**Activity:**
Retrieve every line of the data holding the word "block".

**Data records:**
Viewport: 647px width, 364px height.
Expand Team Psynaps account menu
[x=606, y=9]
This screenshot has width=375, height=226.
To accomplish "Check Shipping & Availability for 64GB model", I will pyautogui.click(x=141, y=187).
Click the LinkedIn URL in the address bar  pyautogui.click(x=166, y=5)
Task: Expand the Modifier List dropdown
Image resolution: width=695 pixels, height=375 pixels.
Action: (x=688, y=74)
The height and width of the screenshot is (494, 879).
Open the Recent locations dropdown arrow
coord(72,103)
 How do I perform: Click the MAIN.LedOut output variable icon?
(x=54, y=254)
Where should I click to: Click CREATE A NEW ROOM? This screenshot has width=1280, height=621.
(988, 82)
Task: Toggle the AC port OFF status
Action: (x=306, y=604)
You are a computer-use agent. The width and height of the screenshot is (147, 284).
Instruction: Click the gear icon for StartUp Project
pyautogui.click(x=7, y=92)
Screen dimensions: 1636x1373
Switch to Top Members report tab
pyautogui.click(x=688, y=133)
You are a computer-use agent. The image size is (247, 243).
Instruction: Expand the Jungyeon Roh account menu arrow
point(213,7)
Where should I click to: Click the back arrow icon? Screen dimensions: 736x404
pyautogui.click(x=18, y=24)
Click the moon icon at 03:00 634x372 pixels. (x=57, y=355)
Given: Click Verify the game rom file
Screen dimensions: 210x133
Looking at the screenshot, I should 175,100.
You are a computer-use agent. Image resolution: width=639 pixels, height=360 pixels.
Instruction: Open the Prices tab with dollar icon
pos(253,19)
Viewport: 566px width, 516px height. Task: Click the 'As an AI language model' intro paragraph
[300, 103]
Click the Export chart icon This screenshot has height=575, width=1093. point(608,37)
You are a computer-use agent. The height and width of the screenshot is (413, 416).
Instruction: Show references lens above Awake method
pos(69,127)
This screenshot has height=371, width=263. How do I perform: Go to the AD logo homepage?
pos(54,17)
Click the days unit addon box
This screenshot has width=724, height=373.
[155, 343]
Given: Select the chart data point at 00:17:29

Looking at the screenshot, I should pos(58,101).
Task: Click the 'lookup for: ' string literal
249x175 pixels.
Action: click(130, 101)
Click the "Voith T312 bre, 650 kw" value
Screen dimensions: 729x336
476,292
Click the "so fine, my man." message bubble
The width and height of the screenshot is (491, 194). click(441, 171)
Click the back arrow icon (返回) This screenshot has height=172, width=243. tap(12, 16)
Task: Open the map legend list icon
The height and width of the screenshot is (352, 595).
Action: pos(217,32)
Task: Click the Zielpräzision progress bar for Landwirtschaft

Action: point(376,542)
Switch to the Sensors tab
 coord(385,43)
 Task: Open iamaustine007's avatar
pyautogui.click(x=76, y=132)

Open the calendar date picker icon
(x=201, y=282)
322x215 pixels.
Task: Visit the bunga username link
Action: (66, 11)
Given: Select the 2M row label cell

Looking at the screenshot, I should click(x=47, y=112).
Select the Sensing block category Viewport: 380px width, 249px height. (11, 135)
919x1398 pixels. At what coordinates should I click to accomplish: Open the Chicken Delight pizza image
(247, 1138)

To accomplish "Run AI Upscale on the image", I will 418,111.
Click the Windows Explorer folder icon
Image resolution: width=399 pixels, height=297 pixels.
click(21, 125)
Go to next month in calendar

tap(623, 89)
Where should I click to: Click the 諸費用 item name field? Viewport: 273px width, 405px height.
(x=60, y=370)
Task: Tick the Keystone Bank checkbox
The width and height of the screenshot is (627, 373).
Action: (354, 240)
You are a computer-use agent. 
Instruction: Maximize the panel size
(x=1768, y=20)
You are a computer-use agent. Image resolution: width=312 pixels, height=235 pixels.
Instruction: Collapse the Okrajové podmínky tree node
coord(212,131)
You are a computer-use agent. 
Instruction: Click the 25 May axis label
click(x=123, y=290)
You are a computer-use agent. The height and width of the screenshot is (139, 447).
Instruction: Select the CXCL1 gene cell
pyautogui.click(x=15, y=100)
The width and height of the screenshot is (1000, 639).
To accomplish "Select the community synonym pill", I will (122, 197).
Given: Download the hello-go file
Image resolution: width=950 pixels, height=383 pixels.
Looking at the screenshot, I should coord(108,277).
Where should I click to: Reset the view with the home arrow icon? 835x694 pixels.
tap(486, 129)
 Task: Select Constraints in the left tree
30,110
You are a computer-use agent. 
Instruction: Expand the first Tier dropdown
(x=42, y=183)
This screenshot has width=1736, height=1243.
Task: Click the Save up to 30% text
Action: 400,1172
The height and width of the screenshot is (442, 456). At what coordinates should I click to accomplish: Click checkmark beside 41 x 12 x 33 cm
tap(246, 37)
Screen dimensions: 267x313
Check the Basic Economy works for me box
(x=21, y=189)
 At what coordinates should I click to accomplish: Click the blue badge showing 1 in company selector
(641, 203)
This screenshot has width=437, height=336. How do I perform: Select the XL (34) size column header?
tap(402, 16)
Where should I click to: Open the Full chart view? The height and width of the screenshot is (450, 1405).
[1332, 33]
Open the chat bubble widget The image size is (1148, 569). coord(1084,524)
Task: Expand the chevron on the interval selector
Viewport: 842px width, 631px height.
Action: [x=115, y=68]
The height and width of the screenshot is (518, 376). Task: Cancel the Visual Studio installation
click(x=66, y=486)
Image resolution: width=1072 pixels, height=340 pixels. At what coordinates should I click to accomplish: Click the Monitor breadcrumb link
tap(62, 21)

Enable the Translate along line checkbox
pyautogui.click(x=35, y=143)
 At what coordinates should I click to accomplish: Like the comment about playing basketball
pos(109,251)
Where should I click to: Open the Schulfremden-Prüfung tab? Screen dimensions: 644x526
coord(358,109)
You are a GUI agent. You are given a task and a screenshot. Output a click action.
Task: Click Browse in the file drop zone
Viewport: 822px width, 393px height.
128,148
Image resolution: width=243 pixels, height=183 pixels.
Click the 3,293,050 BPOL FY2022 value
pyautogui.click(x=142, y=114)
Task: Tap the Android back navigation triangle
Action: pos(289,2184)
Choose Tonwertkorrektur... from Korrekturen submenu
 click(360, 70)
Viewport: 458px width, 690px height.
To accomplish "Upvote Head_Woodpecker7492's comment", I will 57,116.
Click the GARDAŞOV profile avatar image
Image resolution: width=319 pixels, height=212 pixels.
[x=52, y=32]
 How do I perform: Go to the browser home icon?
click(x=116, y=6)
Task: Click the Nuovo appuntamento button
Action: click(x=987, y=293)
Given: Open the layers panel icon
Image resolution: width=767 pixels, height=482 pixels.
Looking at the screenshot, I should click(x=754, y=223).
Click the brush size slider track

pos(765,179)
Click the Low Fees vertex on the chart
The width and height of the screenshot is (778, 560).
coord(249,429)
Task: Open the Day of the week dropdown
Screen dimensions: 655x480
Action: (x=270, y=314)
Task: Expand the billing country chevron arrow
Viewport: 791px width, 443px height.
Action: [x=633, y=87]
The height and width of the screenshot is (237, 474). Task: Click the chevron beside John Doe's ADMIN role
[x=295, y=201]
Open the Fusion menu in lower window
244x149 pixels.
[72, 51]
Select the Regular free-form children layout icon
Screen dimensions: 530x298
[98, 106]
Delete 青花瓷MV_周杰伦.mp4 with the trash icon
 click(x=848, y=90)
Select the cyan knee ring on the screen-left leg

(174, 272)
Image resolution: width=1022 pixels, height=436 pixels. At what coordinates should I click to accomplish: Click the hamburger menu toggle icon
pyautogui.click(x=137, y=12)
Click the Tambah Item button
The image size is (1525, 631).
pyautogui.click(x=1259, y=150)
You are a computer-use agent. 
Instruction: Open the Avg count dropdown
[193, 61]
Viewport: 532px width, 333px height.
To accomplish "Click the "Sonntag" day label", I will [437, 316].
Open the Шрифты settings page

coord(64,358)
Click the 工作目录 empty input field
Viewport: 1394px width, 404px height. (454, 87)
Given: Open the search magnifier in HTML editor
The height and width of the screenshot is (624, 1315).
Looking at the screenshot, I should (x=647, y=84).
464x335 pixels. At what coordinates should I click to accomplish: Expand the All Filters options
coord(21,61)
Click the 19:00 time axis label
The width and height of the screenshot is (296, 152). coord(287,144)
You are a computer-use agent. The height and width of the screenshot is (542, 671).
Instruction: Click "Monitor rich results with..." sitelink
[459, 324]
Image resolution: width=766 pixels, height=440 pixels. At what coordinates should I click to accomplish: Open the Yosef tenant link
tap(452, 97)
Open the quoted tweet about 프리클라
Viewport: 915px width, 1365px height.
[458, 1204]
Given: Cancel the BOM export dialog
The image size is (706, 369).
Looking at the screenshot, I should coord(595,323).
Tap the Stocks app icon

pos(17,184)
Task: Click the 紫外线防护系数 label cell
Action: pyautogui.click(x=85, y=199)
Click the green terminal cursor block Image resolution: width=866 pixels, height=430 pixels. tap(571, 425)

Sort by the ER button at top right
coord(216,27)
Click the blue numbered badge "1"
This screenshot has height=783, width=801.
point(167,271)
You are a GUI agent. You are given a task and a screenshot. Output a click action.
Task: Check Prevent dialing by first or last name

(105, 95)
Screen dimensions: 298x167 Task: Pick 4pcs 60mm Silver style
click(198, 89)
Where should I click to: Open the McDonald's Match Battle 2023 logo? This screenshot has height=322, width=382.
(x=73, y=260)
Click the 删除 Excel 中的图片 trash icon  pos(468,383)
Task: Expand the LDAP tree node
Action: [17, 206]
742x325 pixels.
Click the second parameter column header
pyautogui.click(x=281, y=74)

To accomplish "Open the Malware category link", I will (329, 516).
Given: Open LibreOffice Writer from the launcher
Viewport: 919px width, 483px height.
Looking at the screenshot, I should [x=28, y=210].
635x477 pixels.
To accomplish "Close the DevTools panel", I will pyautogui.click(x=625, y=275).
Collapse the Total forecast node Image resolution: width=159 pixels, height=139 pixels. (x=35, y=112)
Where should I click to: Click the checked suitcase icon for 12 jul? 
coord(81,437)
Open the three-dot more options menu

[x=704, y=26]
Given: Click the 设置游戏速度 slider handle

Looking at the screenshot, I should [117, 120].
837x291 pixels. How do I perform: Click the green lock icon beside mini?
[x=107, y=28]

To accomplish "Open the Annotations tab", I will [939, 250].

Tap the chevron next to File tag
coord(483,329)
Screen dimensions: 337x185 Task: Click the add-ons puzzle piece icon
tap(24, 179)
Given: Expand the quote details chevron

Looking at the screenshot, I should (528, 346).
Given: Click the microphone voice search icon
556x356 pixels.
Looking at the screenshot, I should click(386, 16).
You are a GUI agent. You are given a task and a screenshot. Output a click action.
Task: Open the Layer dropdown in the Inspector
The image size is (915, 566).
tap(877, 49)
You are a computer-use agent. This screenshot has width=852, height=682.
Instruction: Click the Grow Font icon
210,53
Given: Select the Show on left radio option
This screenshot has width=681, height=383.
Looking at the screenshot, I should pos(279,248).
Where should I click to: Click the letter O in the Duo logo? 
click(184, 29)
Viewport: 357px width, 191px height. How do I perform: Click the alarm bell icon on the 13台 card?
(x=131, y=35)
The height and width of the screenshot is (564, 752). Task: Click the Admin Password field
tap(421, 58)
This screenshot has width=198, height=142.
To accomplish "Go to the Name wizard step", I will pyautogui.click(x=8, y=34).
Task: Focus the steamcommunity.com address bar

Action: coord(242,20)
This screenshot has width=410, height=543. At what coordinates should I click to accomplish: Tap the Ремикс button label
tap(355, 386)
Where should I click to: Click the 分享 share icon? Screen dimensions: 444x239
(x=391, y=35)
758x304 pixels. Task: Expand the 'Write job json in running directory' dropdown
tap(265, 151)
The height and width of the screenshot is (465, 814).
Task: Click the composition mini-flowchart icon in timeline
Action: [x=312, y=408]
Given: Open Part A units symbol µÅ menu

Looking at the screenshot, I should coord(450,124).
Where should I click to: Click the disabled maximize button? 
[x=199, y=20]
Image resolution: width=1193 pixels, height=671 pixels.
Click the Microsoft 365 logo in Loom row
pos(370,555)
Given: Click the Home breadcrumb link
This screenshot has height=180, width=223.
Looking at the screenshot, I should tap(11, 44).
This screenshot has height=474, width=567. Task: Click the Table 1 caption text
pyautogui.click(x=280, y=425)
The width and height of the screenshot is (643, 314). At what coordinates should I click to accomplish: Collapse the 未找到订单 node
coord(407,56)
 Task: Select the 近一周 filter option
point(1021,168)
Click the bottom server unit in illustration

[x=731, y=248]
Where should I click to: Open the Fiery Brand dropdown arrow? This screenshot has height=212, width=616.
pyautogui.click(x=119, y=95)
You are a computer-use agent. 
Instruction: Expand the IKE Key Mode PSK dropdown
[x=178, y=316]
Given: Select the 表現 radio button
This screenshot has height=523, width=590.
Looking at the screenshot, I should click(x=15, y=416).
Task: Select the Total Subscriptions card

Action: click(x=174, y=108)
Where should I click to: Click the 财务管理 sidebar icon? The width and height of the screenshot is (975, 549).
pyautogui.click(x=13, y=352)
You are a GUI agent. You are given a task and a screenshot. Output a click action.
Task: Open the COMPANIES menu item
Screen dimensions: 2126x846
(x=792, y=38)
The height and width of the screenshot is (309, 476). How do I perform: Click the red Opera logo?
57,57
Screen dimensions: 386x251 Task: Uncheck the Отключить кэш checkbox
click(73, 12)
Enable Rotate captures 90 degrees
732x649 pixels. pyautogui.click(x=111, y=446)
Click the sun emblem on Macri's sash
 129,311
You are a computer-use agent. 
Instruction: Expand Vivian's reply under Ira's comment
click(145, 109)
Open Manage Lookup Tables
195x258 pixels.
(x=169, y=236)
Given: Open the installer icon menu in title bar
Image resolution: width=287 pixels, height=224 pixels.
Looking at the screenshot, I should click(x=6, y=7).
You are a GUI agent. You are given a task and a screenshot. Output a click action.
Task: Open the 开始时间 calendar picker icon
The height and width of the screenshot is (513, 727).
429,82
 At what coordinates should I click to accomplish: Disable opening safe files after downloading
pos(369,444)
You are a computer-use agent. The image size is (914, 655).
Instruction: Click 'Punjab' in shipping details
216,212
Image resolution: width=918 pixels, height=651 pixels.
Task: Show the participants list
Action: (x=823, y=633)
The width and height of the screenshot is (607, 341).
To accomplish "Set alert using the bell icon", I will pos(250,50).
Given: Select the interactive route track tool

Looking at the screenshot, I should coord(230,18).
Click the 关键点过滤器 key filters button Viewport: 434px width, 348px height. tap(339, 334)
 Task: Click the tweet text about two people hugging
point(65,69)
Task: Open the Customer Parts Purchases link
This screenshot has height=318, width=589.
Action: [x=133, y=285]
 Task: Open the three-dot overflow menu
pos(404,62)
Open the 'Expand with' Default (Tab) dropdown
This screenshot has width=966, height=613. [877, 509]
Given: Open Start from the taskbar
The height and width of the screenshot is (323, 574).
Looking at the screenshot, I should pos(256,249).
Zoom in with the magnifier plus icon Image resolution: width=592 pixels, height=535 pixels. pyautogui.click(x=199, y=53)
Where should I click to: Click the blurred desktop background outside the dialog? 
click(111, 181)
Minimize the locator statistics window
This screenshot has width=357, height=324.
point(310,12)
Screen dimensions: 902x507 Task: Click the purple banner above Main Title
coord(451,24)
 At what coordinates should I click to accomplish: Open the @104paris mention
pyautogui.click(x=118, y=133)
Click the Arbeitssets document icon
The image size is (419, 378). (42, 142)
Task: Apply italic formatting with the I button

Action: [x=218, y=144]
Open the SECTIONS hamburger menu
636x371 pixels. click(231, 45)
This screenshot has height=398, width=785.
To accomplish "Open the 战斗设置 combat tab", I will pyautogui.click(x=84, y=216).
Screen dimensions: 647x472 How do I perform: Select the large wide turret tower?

**The answer:**
Select the Sensing block category Viewport: 380px width, 249px height. (11, 135)
Click the green terminal cursor block Image resolution: width=866 pixels, height=430 pixels. tap(571, 425)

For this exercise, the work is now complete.